* _Entries on locating words and elements_
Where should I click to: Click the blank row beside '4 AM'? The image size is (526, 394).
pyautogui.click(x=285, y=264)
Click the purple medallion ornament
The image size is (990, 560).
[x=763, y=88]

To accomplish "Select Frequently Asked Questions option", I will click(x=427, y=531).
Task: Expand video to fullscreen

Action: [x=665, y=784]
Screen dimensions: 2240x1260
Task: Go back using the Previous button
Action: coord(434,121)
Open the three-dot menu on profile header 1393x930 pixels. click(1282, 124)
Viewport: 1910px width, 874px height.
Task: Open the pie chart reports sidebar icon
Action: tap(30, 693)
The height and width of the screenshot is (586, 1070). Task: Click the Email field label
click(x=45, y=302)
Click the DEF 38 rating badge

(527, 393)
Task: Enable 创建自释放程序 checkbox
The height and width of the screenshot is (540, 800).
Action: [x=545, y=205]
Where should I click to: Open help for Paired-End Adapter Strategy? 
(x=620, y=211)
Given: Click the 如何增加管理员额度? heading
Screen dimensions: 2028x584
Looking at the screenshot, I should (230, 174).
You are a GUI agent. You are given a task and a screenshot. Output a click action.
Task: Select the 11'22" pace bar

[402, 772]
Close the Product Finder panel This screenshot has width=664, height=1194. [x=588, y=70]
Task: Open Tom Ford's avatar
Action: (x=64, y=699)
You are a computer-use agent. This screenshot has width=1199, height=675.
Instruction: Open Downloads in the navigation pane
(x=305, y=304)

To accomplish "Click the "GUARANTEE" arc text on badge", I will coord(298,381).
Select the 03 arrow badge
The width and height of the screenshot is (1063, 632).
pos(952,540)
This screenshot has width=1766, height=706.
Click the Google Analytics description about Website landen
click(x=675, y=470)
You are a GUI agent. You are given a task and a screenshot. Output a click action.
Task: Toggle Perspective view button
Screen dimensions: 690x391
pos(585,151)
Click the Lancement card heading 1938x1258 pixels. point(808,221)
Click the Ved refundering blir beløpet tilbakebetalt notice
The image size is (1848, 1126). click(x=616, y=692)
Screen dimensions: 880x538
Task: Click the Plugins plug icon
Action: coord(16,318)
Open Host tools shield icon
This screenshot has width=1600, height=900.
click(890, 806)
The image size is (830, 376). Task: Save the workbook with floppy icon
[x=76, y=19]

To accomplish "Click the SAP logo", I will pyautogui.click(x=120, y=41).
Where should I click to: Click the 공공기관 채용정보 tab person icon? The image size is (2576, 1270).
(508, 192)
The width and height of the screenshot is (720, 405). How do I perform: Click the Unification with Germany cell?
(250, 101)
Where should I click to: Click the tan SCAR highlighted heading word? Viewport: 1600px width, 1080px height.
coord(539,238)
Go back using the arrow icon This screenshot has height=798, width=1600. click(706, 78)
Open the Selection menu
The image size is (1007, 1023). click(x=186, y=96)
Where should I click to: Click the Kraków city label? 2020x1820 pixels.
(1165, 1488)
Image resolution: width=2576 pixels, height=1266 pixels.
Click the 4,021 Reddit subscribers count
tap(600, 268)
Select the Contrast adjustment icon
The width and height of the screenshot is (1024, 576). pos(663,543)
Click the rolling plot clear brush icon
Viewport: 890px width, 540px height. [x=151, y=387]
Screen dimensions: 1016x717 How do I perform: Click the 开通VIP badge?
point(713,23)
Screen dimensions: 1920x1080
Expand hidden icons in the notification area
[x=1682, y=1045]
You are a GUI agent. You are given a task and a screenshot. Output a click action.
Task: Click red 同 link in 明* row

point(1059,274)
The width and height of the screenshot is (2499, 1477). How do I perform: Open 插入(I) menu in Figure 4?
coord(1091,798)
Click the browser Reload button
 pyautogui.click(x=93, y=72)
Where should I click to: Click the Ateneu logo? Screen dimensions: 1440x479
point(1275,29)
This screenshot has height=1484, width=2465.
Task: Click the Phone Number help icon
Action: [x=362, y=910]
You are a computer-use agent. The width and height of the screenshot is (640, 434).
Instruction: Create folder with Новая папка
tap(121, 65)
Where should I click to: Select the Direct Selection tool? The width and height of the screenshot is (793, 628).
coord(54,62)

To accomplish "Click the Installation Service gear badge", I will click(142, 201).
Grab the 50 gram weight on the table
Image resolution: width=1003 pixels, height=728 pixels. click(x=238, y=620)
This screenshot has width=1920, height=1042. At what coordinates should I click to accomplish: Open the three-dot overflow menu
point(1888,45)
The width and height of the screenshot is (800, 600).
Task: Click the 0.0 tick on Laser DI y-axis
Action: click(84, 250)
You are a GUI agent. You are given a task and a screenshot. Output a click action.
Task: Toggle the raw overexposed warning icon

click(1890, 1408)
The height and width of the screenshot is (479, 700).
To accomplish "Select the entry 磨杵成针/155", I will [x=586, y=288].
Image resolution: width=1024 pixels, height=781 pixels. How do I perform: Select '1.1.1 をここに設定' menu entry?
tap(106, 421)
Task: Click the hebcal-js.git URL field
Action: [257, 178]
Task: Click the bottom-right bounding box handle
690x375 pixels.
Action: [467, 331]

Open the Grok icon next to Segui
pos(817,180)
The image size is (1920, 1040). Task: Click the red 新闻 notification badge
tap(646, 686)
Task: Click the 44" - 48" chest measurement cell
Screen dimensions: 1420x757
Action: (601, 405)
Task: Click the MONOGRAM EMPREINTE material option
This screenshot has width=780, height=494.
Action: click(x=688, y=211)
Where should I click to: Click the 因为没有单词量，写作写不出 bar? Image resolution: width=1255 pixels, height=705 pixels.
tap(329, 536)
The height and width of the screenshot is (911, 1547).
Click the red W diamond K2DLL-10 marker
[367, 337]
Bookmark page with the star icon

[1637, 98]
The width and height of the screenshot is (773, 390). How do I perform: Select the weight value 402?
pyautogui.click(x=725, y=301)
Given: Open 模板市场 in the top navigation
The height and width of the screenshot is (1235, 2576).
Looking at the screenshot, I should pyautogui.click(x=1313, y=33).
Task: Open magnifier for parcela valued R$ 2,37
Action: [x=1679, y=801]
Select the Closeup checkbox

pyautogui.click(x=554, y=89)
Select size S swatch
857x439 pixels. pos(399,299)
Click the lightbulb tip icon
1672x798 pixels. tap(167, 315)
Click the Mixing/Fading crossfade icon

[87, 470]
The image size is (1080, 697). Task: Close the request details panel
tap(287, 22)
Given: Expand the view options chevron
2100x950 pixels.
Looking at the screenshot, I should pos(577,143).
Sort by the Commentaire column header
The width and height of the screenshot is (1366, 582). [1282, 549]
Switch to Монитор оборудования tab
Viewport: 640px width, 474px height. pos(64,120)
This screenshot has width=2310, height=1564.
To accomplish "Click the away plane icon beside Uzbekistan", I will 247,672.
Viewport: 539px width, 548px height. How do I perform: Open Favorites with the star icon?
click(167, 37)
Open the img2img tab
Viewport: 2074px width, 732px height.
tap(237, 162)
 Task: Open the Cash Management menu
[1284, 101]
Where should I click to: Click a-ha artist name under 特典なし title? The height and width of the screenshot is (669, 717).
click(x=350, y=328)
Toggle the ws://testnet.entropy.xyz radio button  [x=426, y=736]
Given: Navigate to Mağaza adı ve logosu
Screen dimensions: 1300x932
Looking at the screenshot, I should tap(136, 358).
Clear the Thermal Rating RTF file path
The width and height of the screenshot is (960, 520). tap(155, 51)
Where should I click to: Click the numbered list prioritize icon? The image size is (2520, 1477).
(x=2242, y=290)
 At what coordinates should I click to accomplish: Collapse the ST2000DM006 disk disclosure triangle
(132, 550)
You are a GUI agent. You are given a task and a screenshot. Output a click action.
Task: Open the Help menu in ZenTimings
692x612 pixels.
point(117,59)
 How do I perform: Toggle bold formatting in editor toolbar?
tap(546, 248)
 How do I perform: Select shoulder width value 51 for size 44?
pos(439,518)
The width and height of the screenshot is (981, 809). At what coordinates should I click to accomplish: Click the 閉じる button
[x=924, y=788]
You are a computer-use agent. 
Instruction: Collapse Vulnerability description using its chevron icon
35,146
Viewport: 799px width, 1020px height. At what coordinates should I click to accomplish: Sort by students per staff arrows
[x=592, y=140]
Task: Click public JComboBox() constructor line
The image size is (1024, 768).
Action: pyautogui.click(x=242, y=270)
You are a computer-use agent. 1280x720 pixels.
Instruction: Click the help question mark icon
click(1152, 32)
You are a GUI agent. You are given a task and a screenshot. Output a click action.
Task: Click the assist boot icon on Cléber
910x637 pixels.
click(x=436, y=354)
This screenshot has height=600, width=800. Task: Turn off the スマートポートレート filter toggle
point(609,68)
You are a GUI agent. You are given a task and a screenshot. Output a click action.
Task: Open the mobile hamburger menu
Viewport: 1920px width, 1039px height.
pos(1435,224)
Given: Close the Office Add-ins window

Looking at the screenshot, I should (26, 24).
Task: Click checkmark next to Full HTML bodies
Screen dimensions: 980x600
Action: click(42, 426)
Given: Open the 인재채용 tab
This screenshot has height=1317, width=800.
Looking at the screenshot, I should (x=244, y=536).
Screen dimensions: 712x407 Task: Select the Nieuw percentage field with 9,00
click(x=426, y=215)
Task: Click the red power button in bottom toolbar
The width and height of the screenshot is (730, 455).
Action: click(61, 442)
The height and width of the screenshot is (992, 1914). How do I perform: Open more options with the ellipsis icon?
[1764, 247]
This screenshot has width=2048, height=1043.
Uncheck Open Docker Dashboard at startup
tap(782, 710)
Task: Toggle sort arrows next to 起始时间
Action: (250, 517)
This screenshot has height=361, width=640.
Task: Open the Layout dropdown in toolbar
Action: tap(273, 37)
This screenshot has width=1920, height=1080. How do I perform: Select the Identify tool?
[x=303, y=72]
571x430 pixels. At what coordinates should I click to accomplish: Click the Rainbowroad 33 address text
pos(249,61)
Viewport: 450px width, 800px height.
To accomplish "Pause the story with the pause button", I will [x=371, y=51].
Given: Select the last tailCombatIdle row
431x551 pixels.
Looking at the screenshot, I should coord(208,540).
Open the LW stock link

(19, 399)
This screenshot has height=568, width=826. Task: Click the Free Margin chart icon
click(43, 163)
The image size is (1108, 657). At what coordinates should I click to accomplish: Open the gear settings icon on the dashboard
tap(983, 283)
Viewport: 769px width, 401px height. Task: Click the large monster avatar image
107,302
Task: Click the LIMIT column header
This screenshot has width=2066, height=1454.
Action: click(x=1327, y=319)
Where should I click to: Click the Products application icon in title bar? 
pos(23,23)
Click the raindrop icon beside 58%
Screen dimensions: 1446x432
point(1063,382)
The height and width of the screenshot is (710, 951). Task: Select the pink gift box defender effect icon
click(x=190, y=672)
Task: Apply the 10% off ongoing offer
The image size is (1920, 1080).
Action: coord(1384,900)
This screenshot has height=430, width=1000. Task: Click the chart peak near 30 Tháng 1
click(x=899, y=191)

* _What is required_
Reproduce the lines of the material above without any change, from the line containing "Given: Close the Office Add-ins window" through the line containing "[1764, 247]", with both of those lines included.

* _Correct output_
Given: Close the Office Add-ins window

Looking at the screenshot, I should (26, 24).
Task: Click checkmark next to Full HTML bodies
Screen dimensions: 980x600
Action: click(42, 426)
Given: Open the 인재채용 tab
This screenshot has height=1317, width=800.
Looking at the screenshot, I should (x=244, y=536).
Screen dimensions: 712x407 Task: Select the Nieuw percentage field with 9,00
click(x=426, y=215)
Task: Click the red power button in bottom toolbar
The width and height of the screenshot is (730, 455).
Action: click(61, 442)
The height and width of the screenshot is (992, 1914). How do I perform: Open more options with the ellipsis icon?
[1764, 247]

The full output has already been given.